Turbo Thilo - wann hat der Spitzname angefangen, Sie zu nerven?

Gar nicht. Geschwindigkeit spielt bei der Stadtentwicklung insofern eine Rolle, da die Stadt in ständigem Wettbewerb mit anderen Kommunen und Regionen steht. Eine gut ausgebaute Infrastruktur ist Voraussetzung, damit Unternehmer investieren und eine Gesellschaft sich entfalten kann. Ich stehe dazu: Geschwindigkeit und Gründlichkeit sind wichtig – und zwar gemeinsam!

Sie haben regiert in einer Zeit der stetigen Zuwächse fürs Stadtsäckel. Dann kam Corona mit den Einnahmeausfällen. Wie sicher sind Sie, dass Millionenprojekte wie das Kombibad tatsächlich noch gebaut werden?

Dank des Rettungsschirms des Bundes ist der städtische Haushalt 2020 gesichert worden. 2021 fließen auch noch Hilfen in vermindertem Umfang. Die Ausfälle bei Umsatz-, Einkommens- und Gewerbesteuer sind nicht so groß wie ursprünglich angenommen, eigentlich nur bei der Vergnügungssteuer, und das wirkt sich kaum aus.

Die Wirtschaft läuft wieder gut an, ich bin sicher, wir werden sogar mit einem positiven Effekt aus der Krise rauskommen. Die Eckdaten des Haushalts schauen gut aus. Der Schuldenstand, der Ende 2020 bei niedrigen 33 Millionen Euro lag, wird bis Ende 2021 nur moderat, vielleicht sogar überhaupt nicht ansteigen.

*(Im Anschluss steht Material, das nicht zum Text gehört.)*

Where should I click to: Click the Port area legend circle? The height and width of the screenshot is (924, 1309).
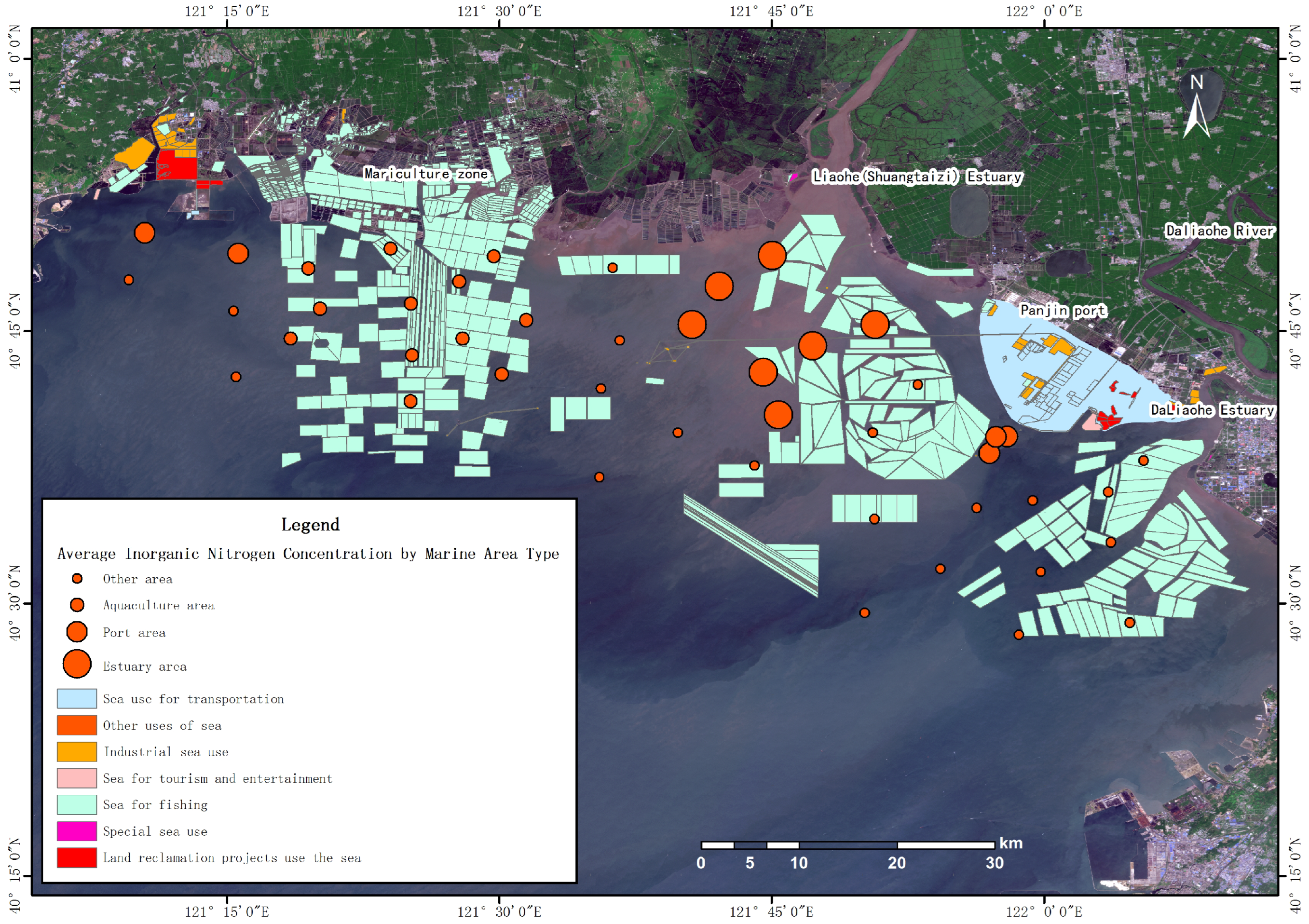click(x=77, y=632)
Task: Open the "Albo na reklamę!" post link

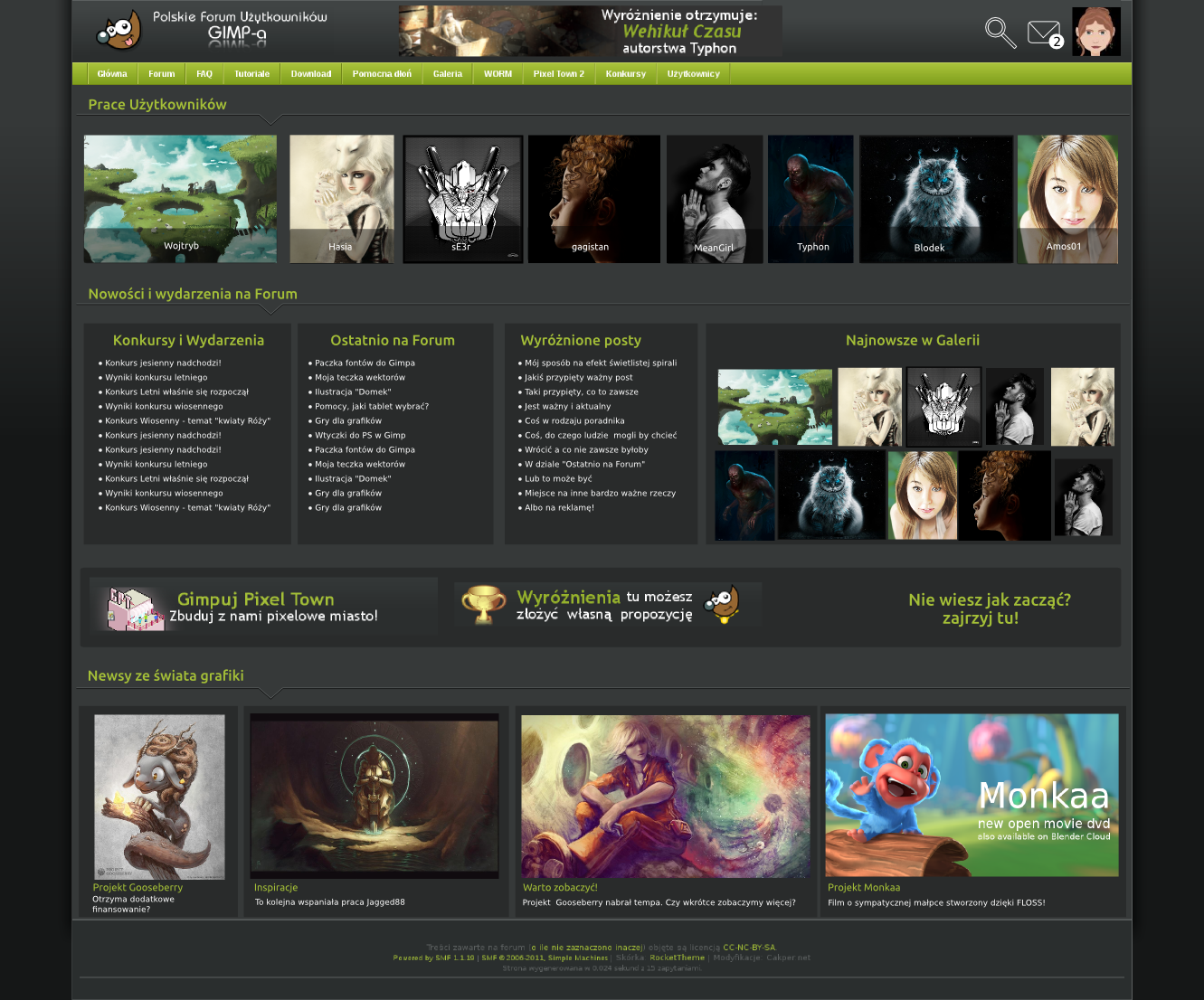Action: coord(559,508)
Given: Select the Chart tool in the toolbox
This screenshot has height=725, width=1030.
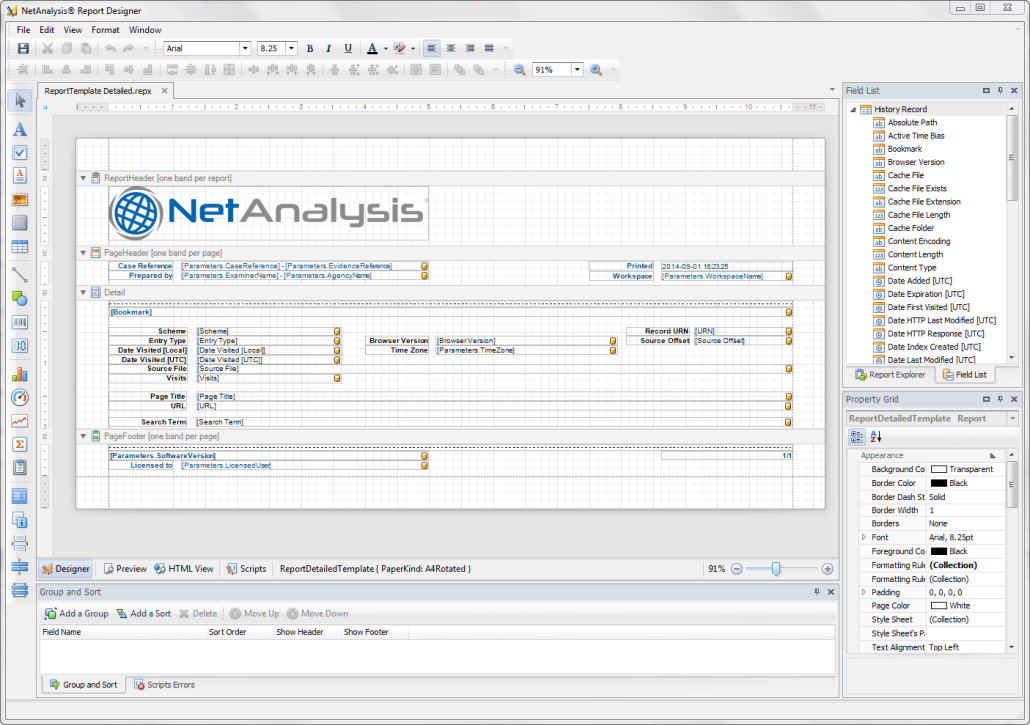Looking at the screenshot, I should point(20,375).
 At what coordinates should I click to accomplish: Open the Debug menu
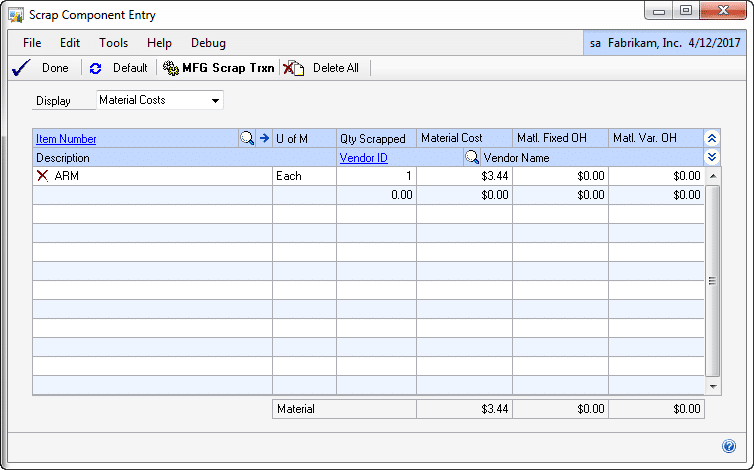pos(208,43)
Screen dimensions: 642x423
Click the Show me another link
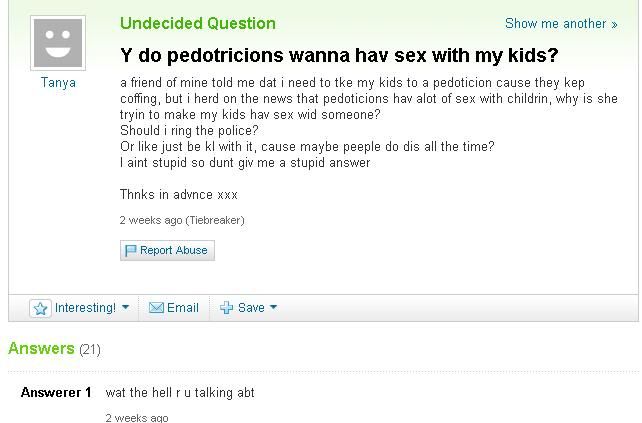pos(555,24)
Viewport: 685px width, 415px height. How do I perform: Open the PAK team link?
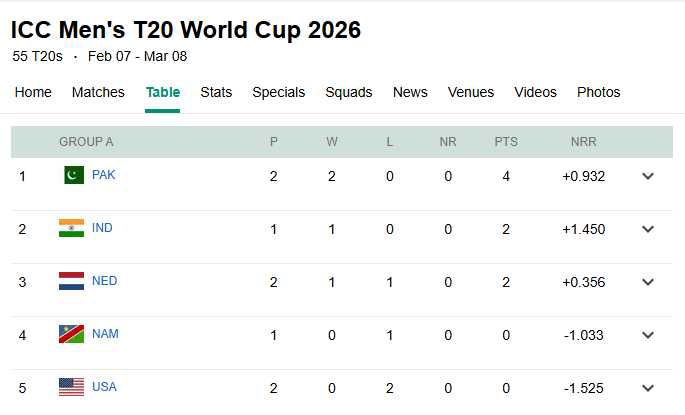point(104,175)
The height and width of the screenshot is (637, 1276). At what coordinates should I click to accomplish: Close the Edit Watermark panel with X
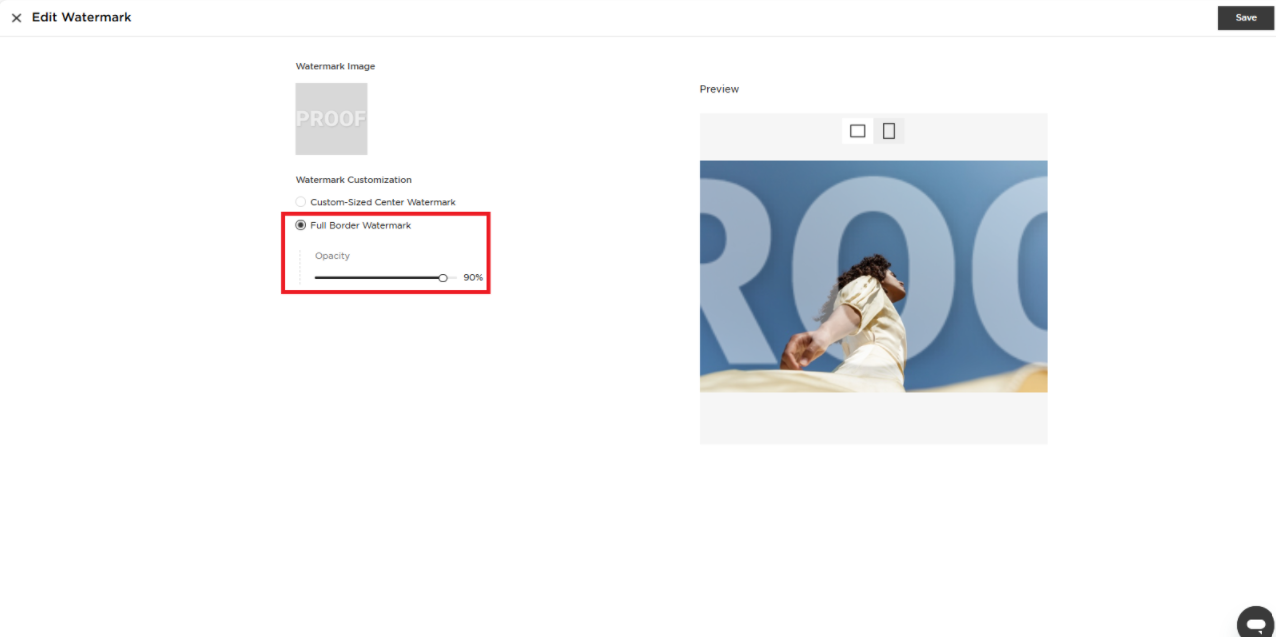[x=16, y=18]
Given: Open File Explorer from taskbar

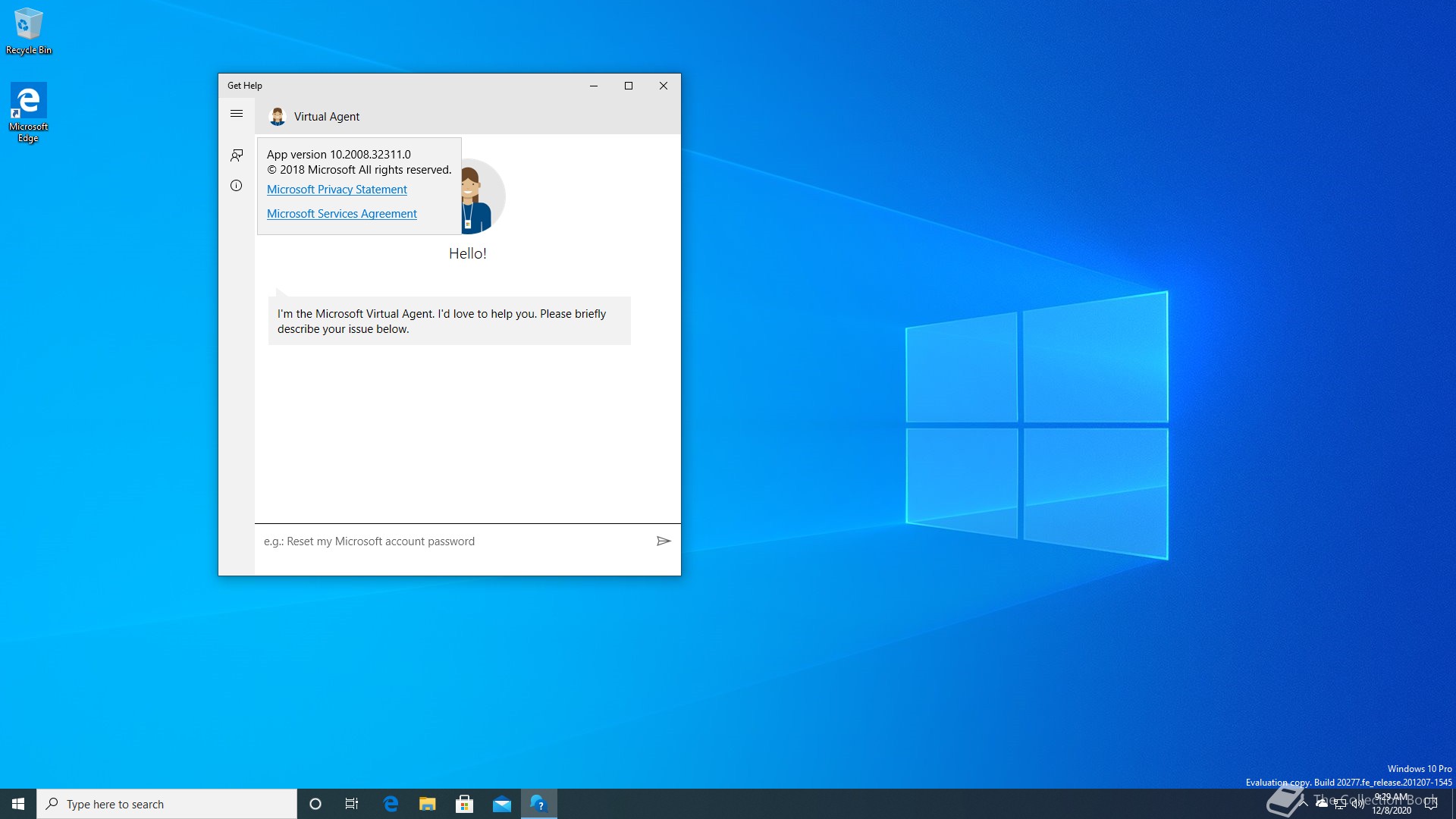Looking at the screenshot, I should click(x=428, y=804).
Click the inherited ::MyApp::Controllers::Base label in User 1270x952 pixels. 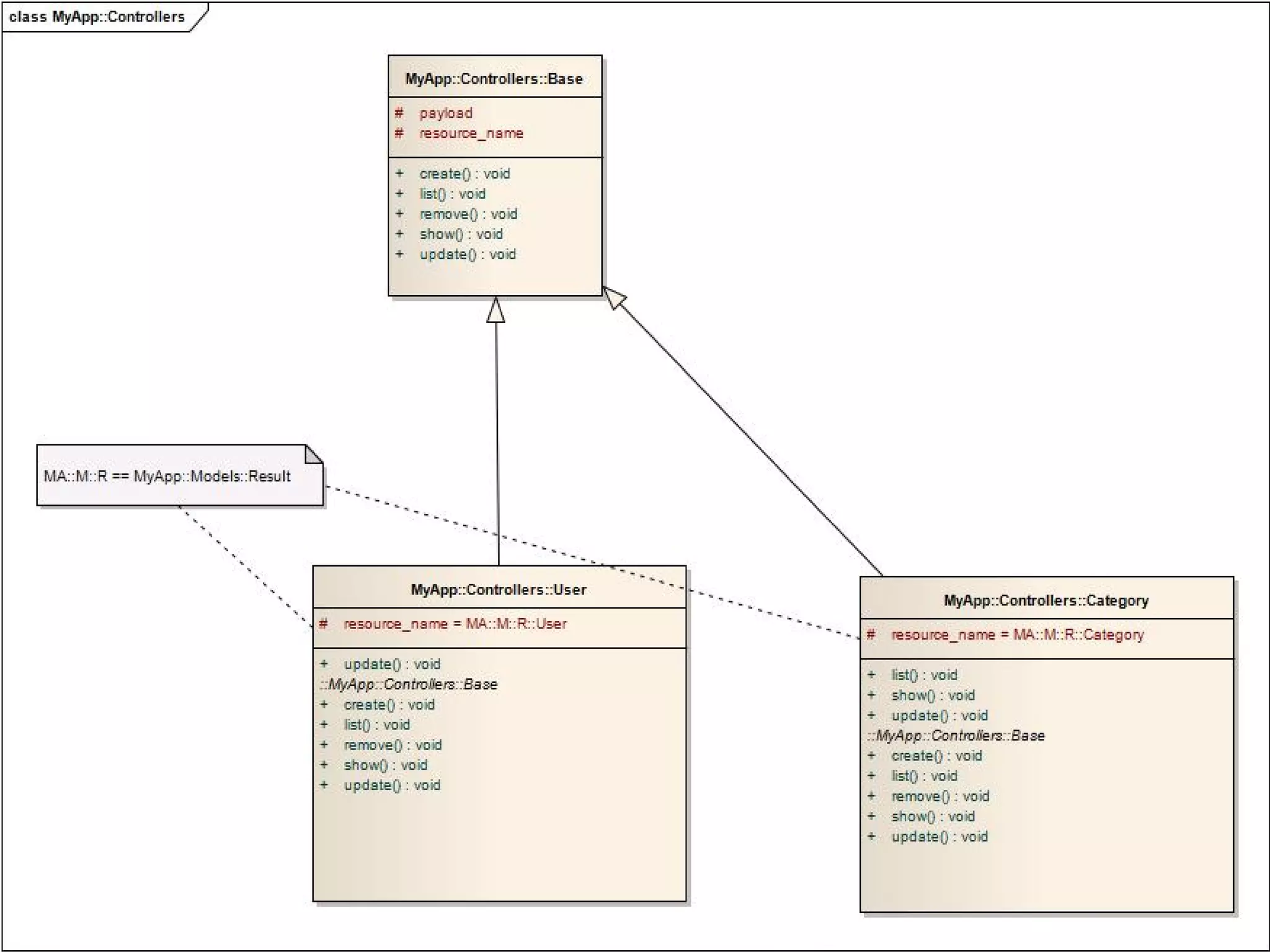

Für das Kombibad haben Stadt und Stadtwerke über Bausparverträge eine solide langfristige Finanzierung mit Zinsbindung gesichert. Bei den Baukosten haben wir einen Puffer bereits eingepreist. Die Zusicherung, dass die Stadt über die nächsten vier Jahre elf Millionen Euro Zuschuss gibt, steht. In der mittelfristigen Finanzplanung ist das verankert.

Worauf freuen Sie sich am meisten an Tag eins nach Ihrer Oberbürgermeister-Zeit?

Ich freue mich auf die Zukunftsoffensive Ostwürttemberg, bei der die IHK maßgebliche Akzente setzt. Wir starten am 8. November unter Schirmherrschaft der Wirtschaftsministerin konkret in die Umsetzungsphase. Digitalisierung, Wandel in der Automobilindustrie, Maschinenbau, Nachhaltigkeit, Klima - wir stehen vor einem riesen Transformationsprozess, da wird die IHK gemeinsam mit vielen weiteren Akteuren ihren Beitrag leisten.

Und auf was freuen sie sich nach Ihrer Amtszeit als Oberbürgermeister ganz privat?

Privat freue ich mich, dass mich nicht mehr alle Themen Tag und Nacht, zum Teil bis hinein in eine schlaflose Nacht, begleiten werden.

Ich freue mich auf eine andere Art von Lebensqualität nach acht sehr intensiven Jahren.

Beste Laune hatte der Oberbürgermeister bei der Einweihung des neuen Rathauses in Dewangen vor zwei Jahren.